▶ _Data listing_:
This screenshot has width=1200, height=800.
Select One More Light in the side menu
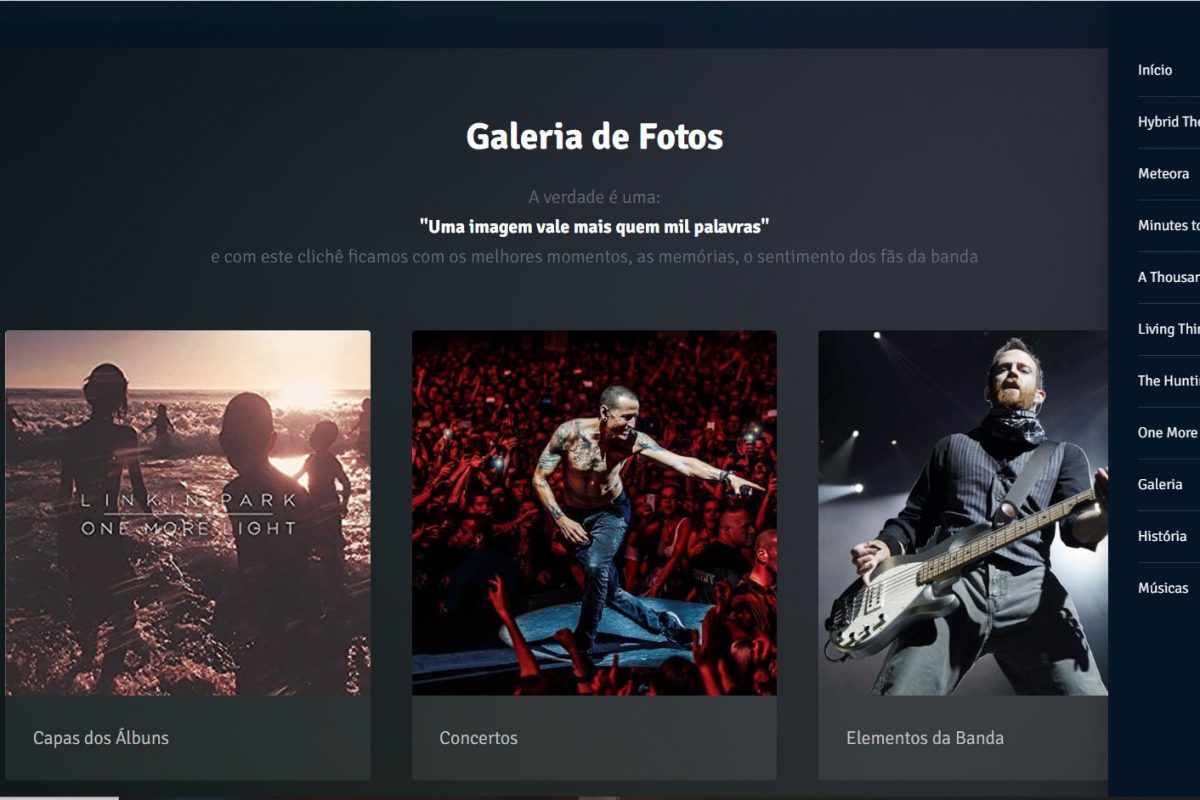[1167, 433]
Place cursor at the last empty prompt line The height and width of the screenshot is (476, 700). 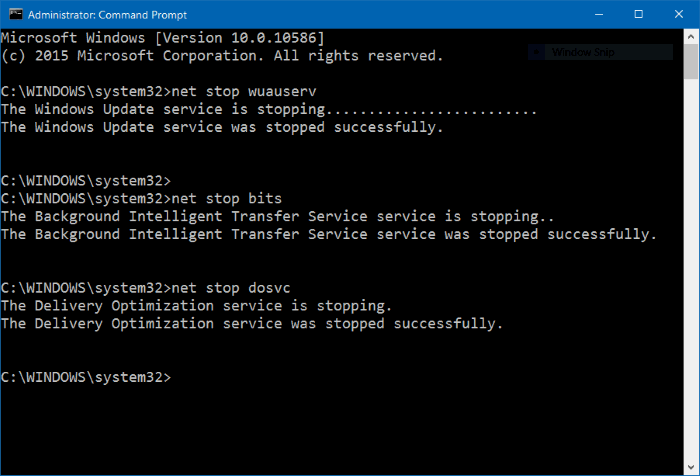tap(180, 378)
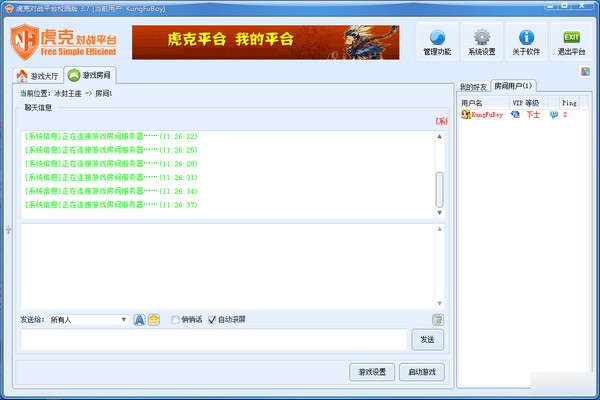The height and width of the screenshot is (400, 600).
Task: Open the emoji smiley picker
Action: click(154, 320)
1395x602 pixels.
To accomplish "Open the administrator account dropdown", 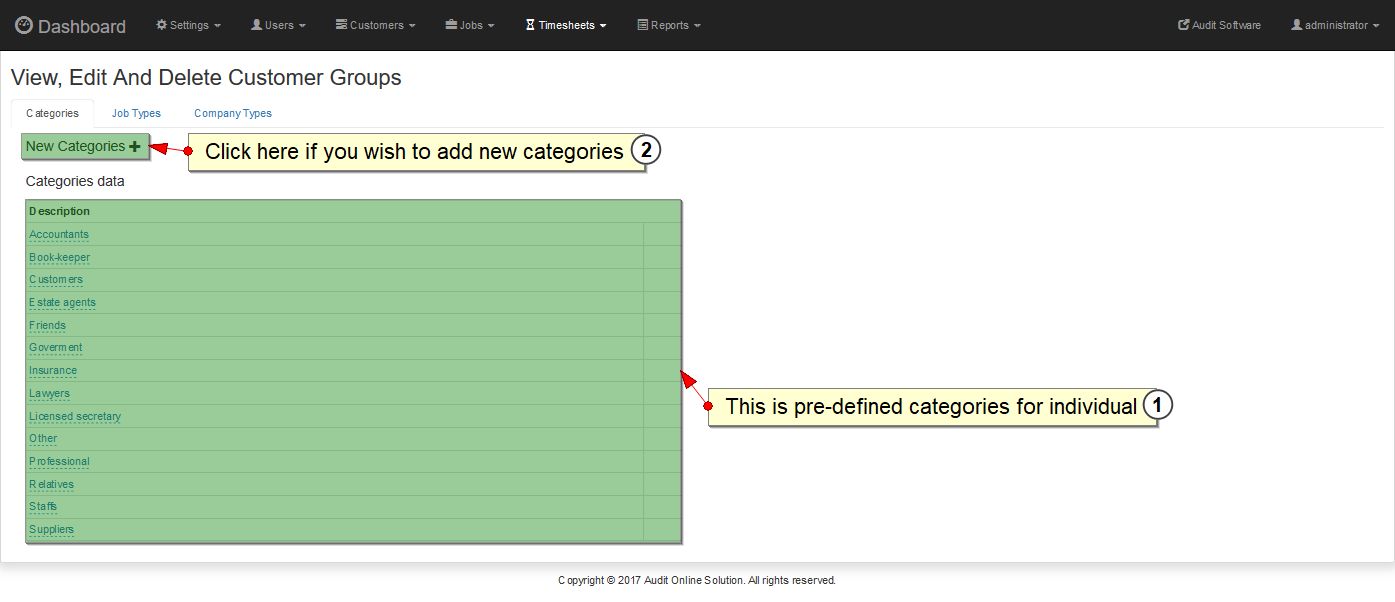I will [1335, 25].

▶ _Given task_: Reproduce the records from their start through the line containing "[1167, 433]", swapping "side menu" for "sidebar" and changing nothing else. Leave the pictures out.

▶ _Solution to the exercise_:
This screenshot has width=1200, height=800.
Select One More Light in the sidebar
[1167, 433]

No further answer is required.